A local man by the name of Yunis Safarov, shot and wounded the mayor of the city on 3 July 2018 and a week later, protesters in the city clashed with police, during which two police officers were killed. In the aftermath, Azerbaijani authorities arrested dozens of people and brought multiple criminal charges against them for organizing the violence. Human-rights organisations have expressed concerns over torture and mistreatment allegations related to the case and an application has been filed with ECtHR.

== Background ==
The authorities classified the shooting by Safarov as a premeditated "terror act" alleging he received military training abroad and intended "to cause chaos and panic in the republic and forcibly seize power."

Safarov reportedly stated that he attacked the mayor because of grievances and complaints about alleged abuses and misconduct that had been repeatedly ignored. After his arrest, rallies and protests took place under slogans criticizing the mayor's leadership and calling out "official impunity."
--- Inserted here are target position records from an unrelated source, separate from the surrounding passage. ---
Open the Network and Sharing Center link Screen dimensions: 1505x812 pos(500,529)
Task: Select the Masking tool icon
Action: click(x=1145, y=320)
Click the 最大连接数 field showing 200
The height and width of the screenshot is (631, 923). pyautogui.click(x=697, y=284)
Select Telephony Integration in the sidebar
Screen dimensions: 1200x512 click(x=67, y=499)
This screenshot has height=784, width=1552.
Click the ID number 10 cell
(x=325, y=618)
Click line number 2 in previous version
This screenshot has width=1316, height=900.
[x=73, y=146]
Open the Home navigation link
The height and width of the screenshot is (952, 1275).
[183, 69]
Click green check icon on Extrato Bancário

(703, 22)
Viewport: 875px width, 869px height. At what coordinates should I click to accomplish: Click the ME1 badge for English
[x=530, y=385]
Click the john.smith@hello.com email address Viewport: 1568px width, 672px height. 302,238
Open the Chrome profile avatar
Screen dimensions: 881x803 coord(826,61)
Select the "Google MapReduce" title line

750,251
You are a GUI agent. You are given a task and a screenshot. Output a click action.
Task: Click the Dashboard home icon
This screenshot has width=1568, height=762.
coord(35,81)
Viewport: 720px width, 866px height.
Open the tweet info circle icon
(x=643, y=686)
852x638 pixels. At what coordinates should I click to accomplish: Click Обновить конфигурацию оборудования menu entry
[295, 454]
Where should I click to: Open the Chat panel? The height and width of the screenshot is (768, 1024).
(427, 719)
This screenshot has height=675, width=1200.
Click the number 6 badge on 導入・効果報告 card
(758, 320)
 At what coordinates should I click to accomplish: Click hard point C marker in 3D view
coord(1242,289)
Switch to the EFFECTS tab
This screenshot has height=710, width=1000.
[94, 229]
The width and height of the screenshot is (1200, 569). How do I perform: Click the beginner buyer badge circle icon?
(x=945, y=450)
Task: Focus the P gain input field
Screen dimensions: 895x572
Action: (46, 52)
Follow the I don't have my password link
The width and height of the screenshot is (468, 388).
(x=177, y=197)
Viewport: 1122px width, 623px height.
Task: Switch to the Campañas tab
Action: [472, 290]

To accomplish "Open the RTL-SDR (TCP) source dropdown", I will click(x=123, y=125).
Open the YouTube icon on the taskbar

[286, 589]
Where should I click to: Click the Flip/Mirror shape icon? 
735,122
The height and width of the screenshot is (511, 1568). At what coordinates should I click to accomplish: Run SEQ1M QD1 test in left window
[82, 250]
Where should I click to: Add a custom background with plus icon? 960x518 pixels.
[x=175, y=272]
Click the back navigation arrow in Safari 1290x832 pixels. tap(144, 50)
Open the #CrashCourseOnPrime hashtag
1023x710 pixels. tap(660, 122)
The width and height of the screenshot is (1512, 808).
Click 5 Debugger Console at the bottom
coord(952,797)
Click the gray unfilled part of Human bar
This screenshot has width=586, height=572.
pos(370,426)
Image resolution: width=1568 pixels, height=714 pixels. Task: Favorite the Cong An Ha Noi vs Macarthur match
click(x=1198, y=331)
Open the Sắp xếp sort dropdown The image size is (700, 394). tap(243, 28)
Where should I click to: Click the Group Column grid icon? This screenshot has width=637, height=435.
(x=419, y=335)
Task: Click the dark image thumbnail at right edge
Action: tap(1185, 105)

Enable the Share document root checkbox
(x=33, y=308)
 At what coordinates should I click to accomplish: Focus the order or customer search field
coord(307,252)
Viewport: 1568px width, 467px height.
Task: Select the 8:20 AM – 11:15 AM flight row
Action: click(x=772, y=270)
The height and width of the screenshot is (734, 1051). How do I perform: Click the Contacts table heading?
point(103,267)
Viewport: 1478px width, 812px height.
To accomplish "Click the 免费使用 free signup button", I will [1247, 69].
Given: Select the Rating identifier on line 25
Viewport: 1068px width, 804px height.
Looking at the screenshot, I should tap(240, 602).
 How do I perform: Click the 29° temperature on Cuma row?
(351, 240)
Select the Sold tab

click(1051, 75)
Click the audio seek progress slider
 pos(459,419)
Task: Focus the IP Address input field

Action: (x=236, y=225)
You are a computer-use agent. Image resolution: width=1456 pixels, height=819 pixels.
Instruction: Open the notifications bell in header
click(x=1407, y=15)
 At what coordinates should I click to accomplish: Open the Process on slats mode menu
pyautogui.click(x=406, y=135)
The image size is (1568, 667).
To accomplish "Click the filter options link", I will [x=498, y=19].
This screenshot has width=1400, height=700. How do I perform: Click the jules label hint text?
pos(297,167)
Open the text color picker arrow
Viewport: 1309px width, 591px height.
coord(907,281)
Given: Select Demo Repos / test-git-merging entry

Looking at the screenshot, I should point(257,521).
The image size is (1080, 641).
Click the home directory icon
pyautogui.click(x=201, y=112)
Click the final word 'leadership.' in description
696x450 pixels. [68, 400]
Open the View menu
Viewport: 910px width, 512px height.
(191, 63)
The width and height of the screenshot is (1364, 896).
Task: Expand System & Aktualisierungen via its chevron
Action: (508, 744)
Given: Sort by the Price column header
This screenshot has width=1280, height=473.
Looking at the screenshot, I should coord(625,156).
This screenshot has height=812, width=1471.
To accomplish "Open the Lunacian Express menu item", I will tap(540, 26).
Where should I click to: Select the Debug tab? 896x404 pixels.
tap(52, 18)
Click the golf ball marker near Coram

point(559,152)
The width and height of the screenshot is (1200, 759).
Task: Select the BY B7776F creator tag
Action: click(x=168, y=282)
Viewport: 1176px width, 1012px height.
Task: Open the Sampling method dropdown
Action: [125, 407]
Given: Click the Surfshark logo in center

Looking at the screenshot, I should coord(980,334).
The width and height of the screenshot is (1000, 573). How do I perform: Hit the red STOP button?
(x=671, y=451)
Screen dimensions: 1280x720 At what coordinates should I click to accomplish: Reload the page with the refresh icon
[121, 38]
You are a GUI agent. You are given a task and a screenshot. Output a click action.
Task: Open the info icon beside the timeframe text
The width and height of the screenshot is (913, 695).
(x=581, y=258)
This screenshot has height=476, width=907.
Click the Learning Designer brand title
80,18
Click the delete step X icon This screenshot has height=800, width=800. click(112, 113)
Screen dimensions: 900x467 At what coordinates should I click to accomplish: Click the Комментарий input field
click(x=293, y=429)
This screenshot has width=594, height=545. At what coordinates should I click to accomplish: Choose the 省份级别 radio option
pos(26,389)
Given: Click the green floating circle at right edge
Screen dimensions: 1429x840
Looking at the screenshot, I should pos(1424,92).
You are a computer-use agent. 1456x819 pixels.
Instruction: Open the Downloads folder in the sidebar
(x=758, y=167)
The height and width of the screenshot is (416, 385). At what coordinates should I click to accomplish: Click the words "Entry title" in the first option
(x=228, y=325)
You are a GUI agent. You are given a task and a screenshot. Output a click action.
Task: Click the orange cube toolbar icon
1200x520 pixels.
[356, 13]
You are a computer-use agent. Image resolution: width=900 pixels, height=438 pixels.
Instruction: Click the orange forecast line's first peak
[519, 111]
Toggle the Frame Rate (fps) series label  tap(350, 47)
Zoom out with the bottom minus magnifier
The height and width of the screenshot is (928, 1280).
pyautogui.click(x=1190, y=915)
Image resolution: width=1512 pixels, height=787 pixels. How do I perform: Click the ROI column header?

Following the failed assassination of the mayor and the protests that ensued, prosecutors charged a large number of suspects with offences including organising mass disorder, possession of weapons and other serious crimes, while identifying the crowd as "supporters of a radical religious movement seeking to incite riots". Safarov was sentenced to life imprisonment. In the period from 2018 to 2019 the courts in Azerbaijan convicted and gave lengthy prison sentences to several of the defendants.

== Allegations of torture and unfair trial ==
Several human-rights groups, defence lawyers and international NGOs documented allegations of torture of detainees and that some trials failed to meet international fair-trial standards. The International Partnership for Human Rights (IPHR) published a detailed report describing arbitrary arrests, forced confessions and inadequate access to lawyers.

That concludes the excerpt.